Ce manuscrit du XIIIe siècle est unique ; il n'en existe pas de réplique. Il se compose de 140 feuillets dont le premier est pratiquement inexistant. Ce roman écrit en langue romane et en vers faisait partie de la bibliothèque de M. de Murat. A l'origine, sa couverture en bois avait disparu lorsqu'au XIXe siècle, elle fut remplacée par un marocain. C'est le joyau des deux littératures d'Oc et d'Oil car il offre un premier modèle du roman psychologique et de l'amour courtois. "Flamenca" qui n'avait pas de titre, trouva son nom grâce à M. Raynouard, Membre de l'Institut en 1834.

Philomena

 "Gesta Caroli Magni ad Carcassonam et Narbonam et de aedificatione monasterii Crassensis, autore Philomena."

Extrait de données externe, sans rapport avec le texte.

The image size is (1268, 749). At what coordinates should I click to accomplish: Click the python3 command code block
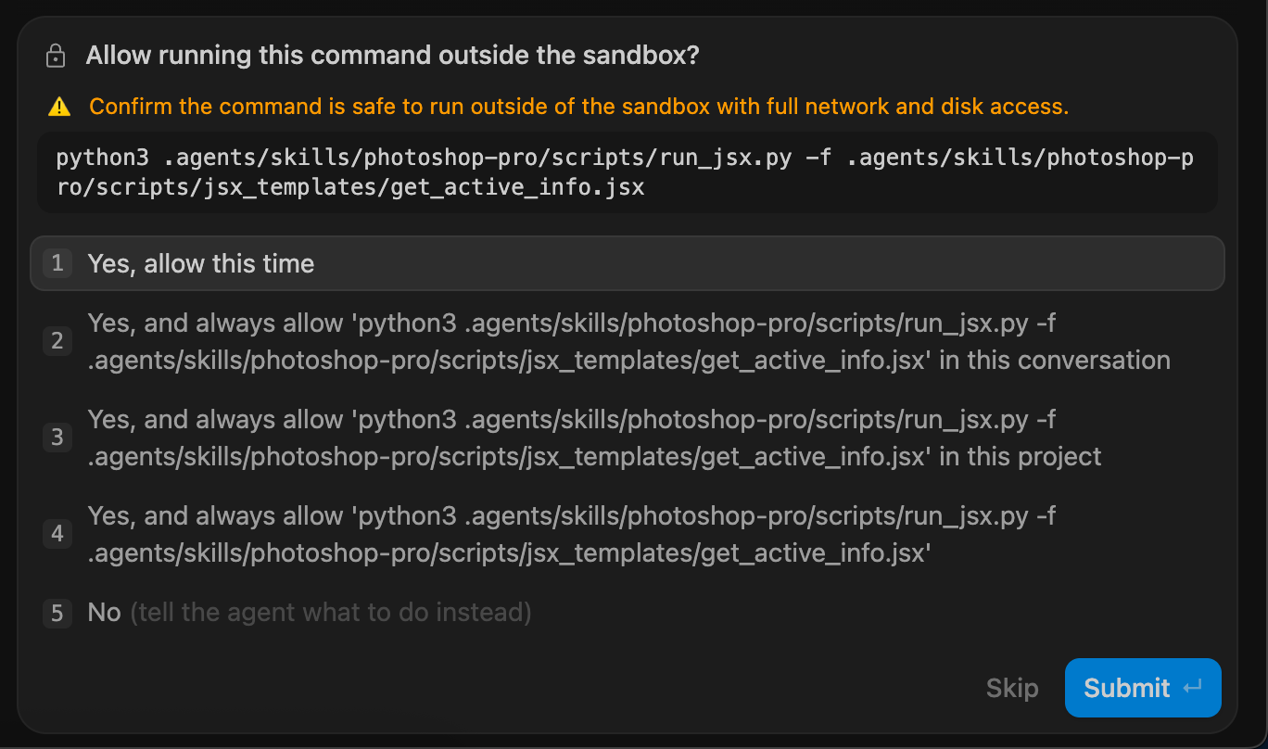pos(628,172)
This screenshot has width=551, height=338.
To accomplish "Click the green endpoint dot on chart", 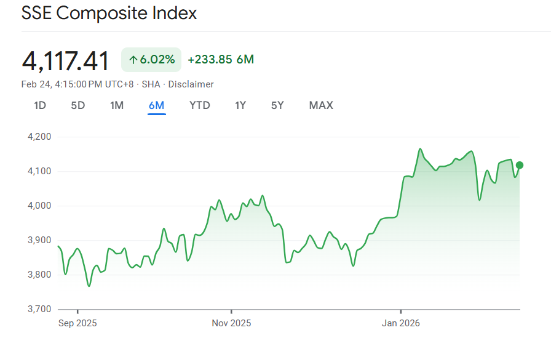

En dehors de Carcassonne, il existe quatre autres versions de ce texte, toutes manuscrites conservées à : Bibliothèque Laurentienne (Florence), British Museum (Londres), Bibliothèque Nationale de France, Bibliothèque d'Aix-en-Provence. L'exemplaire de Carcassonne est également une copie provenant de l'Abbaye de Lagrasse avant la Révolution. Philomena rattache la fondation de l'abbaye de Lagrasse aux faits d'arme de Charlemagne et de Roland dans les guerres contre les Sarrasins.

Ouvrages religieux

Missel à l'usage de l'église de Carcassonne daté de 1472, comprenant 339 feuillets avec initiales et pages ornées. cet ouvrage est relié en bois recouvert de cuir, avec ornements à froid et restes d'un fermoir en laiton. La reliure fut restaurée en 1966.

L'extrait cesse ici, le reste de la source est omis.